First of all there is a crucial point that we have to clarify. In many case also econometrics books are ambiguous about that and probably you refers on. The main assumption requested is like $E[\epsilon|X] = 0$ named exogenous condition. The concept of exogeneity is related to causal inference, large part of econometrics problems are referred on it. Unfortunately causal inference in econometrics are badly treated, as pointed out in: Chen and Pearl (2013). Many relevant problems are revealed by this article but in my opinion some others are not adequately addressed. Those are mostly related to the concept of true model. This concept is very used in econometrics literature but, almost never enough words are spent about it in the books. Often almost nothing is say about it.
In particular the crucial point is: the true model is write down like a regression, in most case linear, but it is not a regression (linear or not). True model is something else. In my opinion the best way to think about it is as a structural causal model, in most case linear structural causal model.
These discussions are related
Regression and causality in econometrics
Difference Between Simultaneous Equation Model and Structural Equation Model
What is a 'true' model?
Now, you unambiguously talk about OLS regression equation like:
$Y = \alpha + X’ \beta + \epsilon$
Note that the term $\epsilon$ is a residual.
Then in this situation your assumption 2 are useless because the uncorrelatedness requested holds, in any case, by construction not by assumption. Often this uncorrelatedness is erroneously conflated with a sort of weak form of exogeneity.
Statistically speaking, mean independence, also holds by construction if the exact conditional expectation function is linear. If all the variables involved (dependent and independent) have jointly Normal distribution, also stochastic independence holds by construction. However, disentangled from improper conflations, nothing of the above say something about exogeneity in its proper meaning.
Therefore, in any case, even if homoscedasticity can be an assumption yet, your question is senseless.

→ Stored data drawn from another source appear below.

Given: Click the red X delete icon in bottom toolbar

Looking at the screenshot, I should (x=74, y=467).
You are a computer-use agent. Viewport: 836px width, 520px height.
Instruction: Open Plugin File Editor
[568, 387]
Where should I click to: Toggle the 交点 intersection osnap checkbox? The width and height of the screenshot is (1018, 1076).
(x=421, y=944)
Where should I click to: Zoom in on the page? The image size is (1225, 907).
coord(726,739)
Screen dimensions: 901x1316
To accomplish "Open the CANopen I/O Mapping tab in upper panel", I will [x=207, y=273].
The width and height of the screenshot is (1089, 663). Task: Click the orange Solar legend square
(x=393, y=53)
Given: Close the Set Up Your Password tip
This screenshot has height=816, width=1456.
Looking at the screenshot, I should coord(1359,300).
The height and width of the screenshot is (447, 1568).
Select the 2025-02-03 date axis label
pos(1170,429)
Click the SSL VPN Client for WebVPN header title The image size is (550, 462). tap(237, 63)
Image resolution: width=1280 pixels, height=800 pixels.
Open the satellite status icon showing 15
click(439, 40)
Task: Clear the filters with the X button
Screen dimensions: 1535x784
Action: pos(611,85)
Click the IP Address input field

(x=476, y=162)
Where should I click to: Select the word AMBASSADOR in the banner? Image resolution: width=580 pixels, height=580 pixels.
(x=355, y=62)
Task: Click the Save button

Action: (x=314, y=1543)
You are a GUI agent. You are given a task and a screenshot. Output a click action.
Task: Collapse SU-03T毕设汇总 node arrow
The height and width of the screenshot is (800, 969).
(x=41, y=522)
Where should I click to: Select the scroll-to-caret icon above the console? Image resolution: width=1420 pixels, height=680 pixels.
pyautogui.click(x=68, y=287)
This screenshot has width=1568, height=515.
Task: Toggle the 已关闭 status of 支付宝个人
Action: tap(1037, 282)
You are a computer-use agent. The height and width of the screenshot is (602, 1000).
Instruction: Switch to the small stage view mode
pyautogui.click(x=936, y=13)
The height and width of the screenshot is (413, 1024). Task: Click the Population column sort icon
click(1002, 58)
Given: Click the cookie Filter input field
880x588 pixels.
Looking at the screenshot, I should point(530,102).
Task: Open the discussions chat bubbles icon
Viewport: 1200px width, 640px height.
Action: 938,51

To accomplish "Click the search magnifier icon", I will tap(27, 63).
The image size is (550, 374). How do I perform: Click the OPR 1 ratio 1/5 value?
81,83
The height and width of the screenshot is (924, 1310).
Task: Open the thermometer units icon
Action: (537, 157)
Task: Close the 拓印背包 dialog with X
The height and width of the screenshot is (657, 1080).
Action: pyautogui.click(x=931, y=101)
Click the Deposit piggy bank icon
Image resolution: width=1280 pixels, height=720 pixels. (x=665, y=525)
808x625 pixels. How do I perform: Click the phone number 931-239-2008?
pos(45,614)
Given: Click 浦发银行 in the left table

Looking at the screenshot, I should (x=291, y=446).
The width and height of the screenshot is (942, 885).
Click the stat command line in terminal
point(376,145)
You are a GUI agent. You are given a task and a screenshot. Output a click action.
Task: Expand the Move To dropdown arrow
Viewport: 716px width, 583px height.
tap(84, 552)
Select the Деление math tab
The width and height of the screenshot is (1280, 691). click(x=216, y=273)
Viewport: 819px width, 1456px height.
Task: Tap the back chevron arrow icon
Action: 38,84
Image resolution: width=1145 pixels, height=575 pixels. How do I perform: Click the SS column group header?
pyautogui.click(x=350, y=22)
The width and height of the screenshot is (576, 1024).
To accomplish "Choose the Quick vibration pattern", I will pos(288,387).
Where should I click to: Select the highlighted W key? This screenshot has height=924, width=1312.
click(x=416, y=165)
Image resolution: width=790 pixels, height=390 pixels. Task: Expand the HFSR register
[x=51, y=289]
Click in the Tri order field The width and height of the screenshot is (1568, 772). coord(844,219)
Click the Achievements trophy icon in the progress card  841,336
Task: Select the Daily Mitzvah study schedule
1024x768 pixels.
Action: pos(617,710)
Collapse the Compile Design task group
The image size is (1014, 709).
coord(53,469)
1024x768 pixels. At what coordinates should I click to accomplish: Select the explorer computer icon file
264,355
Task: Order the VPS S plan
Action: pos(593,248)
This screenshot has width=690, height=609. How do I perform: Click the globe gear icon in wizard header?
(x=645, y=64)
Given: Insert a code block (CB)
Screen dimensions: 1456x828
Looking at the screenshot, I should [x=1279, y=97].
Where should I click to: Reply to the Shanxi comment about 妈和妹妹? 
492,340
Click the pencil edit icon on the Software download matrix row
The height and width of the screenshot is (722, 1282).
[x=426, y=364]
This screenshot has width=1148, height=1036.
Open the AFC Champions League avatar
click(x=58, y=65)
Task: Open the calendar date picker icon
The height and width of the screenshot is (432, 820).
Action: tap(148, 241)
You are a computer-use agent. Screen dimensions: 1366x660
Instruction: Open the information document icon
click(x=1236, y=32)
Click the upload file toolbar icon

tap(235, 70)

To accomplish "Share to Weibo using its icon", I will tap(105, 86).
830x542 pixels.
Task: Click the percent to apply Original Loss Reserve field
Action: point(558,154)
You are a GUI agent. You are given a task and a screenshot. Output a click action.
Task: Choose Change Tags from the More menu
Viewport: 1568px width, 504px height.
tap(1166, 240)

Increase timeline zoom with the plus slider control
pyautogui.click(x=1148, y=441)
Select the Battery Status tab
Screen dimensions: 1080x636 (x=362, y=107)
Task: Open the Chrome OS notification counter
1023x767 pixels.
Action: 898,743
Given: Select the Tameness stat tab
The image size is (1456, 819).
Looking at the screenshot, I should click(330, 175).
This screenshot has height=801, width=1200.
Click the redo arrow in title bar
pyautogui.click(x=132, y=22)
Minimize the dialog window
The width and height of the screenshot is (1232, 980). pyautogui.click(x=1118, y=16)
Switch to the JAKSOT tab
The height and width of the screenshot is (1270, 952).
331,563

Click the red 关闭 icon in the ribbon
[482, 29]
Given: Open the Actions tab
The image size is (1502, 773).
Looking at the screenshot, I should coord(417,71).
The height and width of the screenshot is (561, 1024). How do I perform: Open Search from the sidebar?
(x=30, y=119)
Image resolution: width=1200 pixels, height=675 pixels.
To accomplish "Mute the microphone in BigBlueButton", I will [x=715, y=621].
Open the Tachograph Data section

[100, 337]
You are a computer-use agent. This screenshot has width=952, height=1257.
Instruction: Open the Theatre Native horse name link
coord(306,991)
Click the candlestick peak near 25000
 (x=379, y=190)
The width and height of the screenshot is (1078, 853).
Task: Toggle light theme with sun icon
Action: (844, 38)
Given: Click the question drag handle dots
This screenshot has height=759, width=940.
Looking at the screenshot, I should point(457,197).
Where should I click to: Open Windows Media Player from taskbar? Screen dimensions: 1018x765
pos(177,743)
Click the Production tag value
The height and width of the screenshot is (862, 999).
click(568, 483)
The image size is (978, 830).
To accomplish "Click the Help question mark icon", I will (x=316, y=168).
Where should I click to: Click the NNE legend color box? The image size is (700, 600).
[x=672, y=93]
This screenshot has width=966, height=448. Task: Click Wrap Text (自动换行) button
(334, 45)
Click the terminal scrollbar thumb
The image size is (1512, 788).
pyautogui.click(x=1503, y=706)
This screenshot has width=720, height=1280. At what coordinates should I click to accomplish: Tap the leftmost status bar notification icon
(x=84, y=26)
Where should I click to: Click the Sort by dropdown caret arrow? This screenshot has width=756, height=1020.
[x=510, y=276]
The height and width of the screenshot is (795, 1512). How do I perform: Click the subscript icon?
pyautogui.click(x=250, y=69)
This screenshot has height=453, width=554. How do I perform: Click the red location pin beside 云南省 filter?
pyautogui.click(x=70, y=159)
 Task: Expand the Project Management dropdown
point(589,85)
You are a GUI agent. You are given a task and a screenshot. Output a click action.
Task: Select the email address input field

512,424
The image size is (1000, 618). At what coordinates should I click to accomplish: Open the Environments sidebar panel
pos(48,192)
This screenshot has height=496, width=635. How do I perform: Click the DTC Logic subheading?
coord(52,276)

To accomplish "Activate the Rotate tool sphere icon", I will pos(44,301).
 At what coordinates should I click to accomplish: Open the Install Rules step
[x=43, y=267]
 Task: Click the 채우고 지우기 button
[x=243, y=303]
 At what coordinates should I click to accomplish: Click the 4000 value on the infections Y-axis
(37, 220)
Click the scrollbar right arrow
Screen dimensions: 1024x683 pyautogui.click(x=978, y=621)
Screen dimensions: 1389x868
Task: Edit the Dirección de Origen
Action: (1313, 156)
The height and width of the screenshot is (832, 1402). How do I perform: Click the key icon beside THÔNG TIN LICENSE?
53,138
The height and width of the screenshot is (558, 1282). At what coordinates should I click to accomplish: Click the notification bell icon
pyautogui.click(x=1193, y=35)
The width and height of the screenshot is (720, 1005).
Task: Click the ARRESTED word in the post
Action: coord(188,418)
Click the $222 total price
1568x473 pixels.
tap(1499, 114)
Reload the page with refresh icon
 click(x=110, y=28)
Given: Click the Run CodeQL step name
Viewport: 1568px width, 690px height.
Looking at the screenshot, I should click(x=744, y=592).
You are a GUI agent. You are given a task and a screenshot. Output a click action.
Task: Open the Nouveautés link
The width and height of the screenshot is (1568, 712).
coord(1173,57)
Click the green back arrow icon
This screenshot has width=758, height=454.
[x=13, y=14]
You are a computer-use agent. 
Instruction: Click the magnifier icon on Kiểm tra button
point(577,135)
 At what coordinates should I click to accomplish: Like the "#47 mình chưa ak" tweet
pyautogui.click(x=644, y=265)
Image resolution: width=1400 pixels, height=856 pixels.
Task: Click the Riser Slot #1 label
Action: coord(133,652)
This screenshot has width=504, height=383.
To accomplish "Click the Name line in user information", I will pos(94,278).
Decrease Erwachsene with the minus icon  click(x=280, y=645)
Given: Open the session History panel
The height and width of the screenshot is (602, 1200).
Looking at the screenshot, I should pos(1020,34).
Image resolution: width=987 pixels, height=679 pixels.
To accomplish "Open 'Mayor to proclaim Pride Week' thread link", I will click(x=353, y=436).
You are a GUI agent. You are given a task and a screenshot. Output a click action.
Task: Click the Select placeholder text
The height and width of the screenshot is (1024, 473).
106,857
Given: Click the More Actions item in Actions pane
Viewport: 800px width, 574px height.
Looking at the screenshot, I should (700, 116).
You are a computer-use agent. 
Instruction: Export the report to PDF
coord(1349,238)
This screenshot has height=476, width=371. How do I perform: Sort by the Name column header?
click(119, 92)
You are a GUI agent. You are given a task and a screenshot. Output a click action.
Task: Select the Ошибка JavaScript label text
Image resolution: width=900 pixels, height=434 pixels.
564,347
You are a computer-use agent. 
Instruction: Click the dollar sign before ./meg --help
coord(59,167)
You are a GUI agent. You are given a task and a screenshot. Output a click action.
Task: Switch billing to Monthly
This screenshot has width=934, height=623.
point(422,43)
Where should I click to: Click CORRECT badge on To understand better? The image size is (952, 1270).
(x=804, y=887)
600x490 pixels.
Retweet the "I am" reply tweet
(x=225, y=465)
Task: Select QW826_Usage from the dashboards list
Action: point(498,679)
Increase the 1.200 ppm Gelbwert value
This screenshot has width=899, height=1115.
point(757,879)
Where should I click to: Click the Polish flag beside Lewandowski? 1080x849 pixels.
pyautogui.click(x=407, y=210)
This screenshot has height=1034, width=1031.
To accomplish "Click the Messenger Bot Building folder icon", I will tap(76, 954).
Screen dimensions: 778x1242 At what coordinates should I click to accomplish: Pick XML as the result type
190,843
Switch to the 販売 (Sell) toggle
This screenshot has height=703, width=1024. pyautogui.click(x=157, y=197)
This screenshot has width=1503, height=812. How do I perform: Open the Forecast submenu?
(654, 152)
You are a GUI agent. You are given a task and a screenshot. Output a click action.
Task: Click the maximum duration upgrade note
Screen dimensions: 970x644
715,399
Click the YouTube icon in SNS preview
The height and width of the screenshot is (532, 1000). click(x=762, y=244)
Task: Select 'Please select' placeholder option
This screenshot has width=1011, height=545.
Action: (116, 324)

Now, if we consider the same equation as before like a true model we have to note that the term $\epsilon$ is no more a residual but a structural error term; completely another thing. Here your question become well posed. So, from homoscedasticity we have that:
$V[Y|X]= V [ \alpha + X’ \beta + \epsilon |X] = V [ \epsilon |X] = \sigma^2$ and
$V [ \epsilon |X] = E[\epsilon^2|X] – (E[\epsilon|X])^2 = \sigma^2 $
Actually this imply that $E[\epsilon|X]=c$, however we cannot sure that this constant term is $c=0$. Infact we have to note that, different than in regression, nothing is true by construction about $\epsilon$.
Finally if we assume homoscedasticity and $E[\epsilon]=0$ also, after all a natural features for any kind of error term, the reply to your question is yes. Uncorrelatedness between dependent variables and error term is implied; mean independence also. In other words, exogeneity is implied.
Actually this seems me an interesting result and I don't know why no author underscored it. However seem me that authors have greater problems to solve.
Moreover can be useful to say that in regression analysis heteroscedasticity can reveal misspecification problems. Therefore homoscedasticity is a good thing.